→ **Texto para leitura**:
□ □ □ □ □ □ □
Como sempre, a descida foi brutal. Enquanto corria tinha a perfeita noção que amanhã pagaria o preço por aquela tareia que estava a dar aos músculos, mas era tarde de mais para pensar nisso. Tinha agora passado a Azóia, estava na recta da meta e era só curvar à esquerda antes do farol! Opsss, afinal não, a organização decidiu prolongar o percurso mais 300 metros, o que incluía uma subida gigantesca, maior que as outras todas juntas, e uma descida violentíssima num terreno super técnico!!! Ok, na verdade era só um sobe e desce pequeno, MAS não estava à espera daquilo!

A chegar à meta. Conseguem ver lá atrás a BRUTAL descida.
Terminei com o tempo de 1h11, três minutos mais rápido que o ano passado, o que me deixou muito satisfeito já que na altura andava a treinar para a maratona de Sevilha e estava muito perto da minha melhor forma. Nunca falei aqui no blog de classificações, porque muito sinceramente não me importo rigorosamente nada com elas, apesar de gostar de ver em que parte do pelotão é que me situei. Mas fiquei orgulhoso do 61º lugar em 2300 finishers! Acordei no dia seguinte com dores nos gémeos e o resto das pernas doridas. A uma semana dos Abutres pode ser problemático. Logo se vê...

Quanto à prova, mais uma vez correspondeu às expectativas. Um percurso super desafiante, nada monótono e muito divertido. Os abastecimento (dois) pareceram-me bem posicionados, apesar de não ter bebido água em nenhum deles (focado na estrada, no ritmo, etc etc, lembram-se?), os snacks no fim da prova, juntamente com o chá quente, já são um clássico e para mim muito bem vindos! Só tenho pena de mais uma vez não ter havido medalha. Sim, eu sei que estão cheios de lata nas gavetas e que não se interessam nada por isso, mas eu cá gosto de as receber e guardar. 

Espera-me agora uma semana descontraída (a primeira em muito tempo), a descer até à Serra da Lousã. Vamos lá ver então esses famosos Abutres.


segunda-feira, 19 de janeiro de 2015

Agora? Agora aguenta-te!
□ □ □ □ □ □ □
→ **Sua tarefa**: Reescreva o relato da corrida, tudo desde "A chegar à meta." até "Logo se vê...", trocando "blog" por "site". As entradas que se seguem são dispensáveis.

→ **Entradas fornecidas**:
□ □ □ □ □ □ □
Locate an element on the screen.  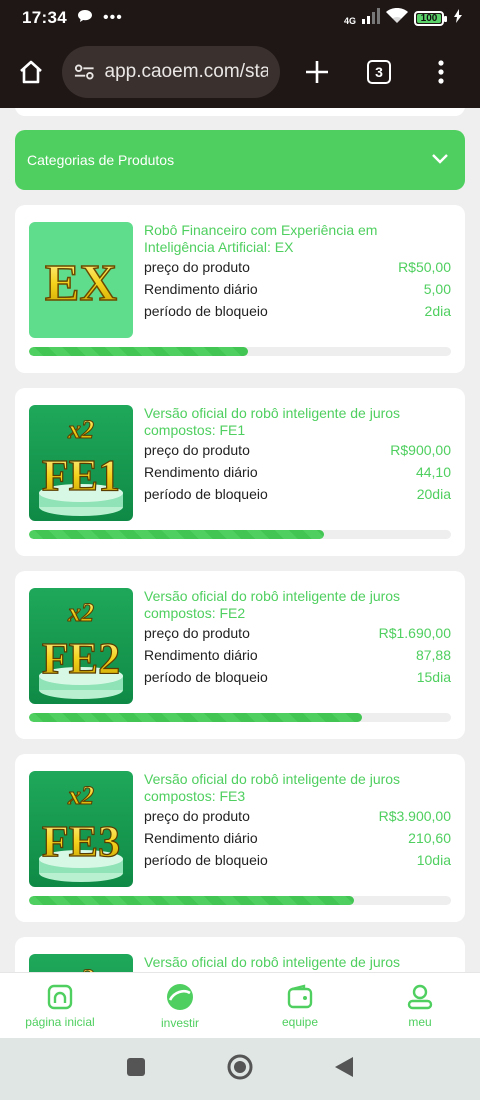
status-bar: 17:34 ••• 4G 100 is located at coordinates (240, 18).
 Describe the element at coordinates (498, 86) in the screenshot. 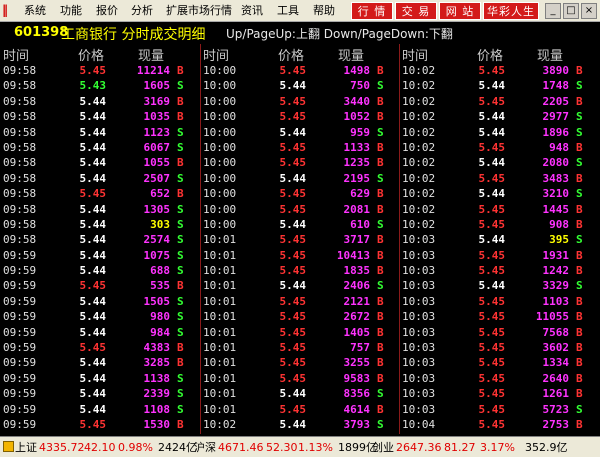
□ □ □ □ □ □ □
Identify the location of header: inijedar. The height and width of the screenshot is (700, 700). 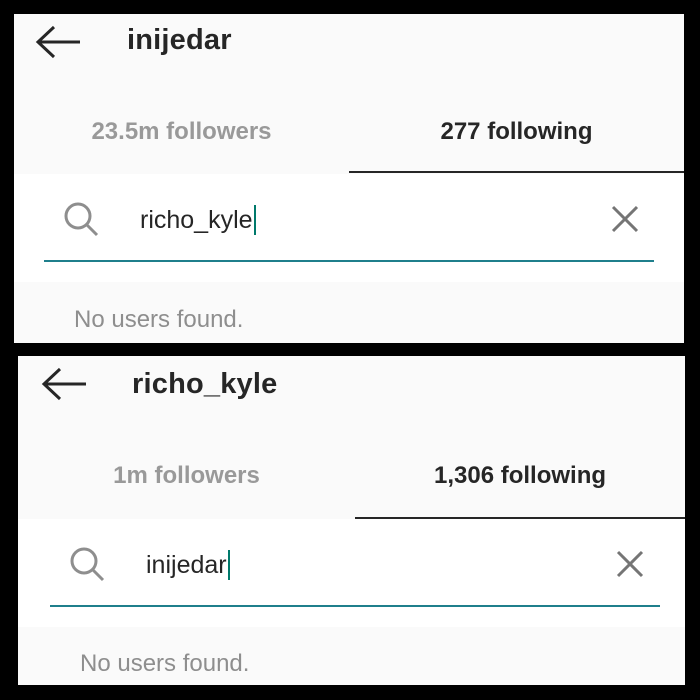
□ □ □ □ □ □ □
→ **Resultado da tarefa**:
A chegar à meta. Conseguem ver lá atrás a BRUTAL descida.
Terminei com o tempo de 1h11, três minutos mais rápido que o ano passado, o que me deixou muito satisfeito já que na altura andava a treinar para a maratona de Sevilha e estava muito perto da minha melhor forma. Nunca falei aqui no site de classificações, porque muito sinceramente não me importo rigorosamente nada com elas, apesar de gostar de ver em que parte do pelotão é que me situei. Mas fiquei orgulhoso do 61º lugar em 2300 finishers! Acordei no dia seguinte com dores nos gémeos e o resto das pernas doridas. A uma semana dos Abutres pode ser problemático. Logo se vê...